> [課題]
出典抜粋によると、ティース・シミーが2019年にデビューしたときのアルバムの題名は何か。
====== 出典抜粋 ======
デンマークの天才ギタリストTeis Semey、多国籍クインテットで発現する圧倒的センス

Teis Semey - Mean Mean Machine

デンマーク出身の若きギタリストTeis Semey、進化を見せつける新譜

2019年に『Where the Fence Is the Highest』でデビューしたばかりのデンマーク出身のギタリスト、ティース・シミー(Teis Semey)が早くも3枚目のアルバム『Mean Mean Machine』をリリースした。

冒頭曲(1)「Sun Song」から圧巻の展開だ。ティース・シミーのギターと韓国出身の女性ドラマー、ホン・ソンミ(Sun-Mi Hong)とがタイトに絡み合う複雑なリズムのイントロに始まり、スコットランド出身のアリステア・ペインAlistair Payne)のトランペット、スペイン出身のホセ・ソアレス(José Soares)のサックス、オランダ出身のヨルト・テルウィジン(Jort Terwijn)のベースが怒涛の如く雪崩れ込んでくる。ティース・シミーのギターの音色は終始支配的で、アドリブに入るとさらに主張を強め驚異的なフレーズを次々と繰り出してくる。
====== データ内容 ======
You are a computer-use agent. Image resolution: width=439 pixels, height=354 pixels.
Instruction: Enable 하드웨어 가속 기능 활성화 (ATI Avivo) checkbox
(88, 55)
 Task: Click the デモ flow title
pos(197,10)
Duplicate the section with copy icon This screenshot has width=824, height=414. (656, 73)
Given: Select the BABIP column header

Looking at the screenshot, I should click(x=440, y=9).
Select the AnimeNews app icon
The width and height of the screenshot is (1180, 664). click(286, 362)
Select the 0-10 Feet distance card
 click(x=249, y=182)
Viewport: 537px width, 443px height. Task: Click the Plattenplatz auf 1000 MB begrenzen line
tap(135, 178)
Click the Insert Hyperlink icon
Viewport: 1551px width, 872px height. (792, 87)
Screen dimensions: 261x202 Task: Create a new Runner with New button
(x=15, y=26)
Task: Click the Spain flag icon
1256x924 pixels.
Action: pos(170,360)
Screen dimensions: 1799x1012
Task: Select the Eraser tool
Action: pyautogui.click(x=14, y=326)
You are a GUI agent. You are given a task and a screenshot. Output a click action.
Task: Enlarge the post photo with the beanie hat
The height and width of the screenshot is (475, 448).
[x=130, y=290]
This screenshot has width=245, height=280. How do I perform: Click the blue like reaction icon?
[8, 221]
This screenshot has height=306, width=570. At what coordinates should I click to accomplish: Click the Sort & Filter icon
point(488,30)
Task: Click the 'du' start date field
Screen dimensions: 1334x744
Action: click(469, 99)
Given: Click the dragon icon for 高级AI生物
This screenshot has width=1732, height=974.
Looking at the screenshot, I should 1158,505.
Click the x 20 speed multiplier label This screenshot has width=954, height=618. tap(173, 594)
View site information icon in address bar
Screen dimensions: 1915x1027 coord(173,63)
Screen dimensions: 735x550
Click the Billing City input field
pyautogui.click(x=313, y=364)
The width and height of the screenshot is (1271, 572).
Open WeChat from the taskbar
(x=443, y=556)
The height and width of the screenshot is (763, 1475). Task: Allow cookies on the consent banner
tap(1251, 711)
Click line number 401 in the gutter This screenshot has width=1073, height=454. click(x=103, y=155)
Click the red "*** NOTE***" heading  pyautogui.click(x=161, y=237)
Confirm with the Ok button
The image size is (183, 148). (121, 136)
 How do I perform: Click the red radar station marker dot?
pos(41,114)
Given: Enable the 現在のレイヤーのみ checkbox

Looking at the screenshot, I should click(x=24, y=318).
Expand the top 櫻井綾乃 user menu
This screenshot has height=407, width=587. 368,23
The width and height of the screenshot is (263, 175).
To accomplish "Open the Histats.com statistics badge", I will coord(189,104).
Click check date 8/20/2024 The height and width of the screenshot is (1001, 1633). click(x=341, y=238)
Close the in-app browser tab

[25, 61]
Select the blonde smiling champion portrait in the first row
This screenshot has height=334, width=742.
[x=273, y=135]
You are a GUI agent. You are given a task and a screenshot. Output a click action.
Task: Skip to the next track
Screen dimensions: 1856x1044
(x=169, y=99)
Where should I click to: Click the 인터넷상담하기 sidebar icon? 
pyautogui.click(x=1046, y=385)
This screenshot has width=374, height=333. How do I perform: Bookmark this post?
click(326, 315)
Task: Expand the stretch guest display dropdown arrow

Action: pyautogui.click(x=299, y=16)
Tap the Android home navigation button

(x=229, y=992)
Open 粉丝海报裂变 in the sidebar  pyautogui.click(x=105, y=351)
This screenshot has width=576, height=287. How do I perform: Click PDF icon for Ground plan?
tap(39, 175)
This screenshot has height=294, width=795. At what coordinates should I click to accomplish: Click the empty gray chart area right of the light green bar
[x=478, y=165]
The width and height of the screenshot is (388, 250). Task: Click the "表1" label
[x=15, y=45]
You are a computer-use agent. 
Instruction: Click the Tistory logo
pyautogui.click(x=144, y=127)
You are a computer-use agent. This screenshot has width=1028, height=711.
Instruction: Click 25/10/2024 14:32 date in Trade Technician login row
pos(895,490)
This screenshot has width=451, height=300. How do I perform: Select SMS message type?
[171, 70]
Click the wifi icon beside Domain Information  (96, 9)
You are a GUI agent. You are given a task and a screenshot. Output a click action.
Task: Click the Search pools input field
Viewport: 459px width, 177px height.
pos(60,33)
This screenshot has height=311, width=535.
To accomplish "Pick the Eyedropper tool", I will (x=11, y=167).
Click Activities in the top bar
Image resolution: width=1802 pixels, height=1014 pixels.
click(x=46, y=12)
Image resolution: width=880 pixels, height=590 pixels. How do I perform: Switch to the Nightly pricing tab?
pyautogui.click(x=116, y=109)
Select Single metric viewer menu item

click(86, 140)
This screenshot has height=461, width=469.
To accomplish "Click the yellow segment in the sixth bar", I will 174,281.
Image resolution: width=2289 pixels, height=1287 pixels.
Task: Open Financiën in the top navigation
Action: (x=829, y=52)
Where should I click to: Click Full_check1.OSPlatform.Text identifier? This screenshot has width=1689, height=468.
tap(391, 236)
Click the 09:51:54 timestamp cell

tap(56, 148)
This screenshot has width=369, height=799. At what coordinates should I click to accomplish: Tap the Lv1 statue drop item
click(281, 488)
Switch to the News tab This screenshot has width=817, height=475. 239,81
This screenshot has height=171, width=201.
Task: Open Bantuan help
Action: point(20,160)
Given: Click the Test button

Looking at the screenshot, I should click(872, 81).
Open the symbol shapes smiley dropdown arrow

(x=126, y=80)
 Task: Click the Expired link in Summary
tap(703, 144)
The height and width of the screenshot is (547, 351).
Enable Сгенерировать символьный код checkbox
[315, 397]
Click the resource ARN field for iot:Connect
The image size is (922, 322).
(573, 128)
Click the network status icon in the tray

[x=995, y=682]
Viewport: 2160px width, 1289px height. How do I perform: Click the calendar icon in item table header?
======
> [回答]
『Where the Fence Is the Highest』。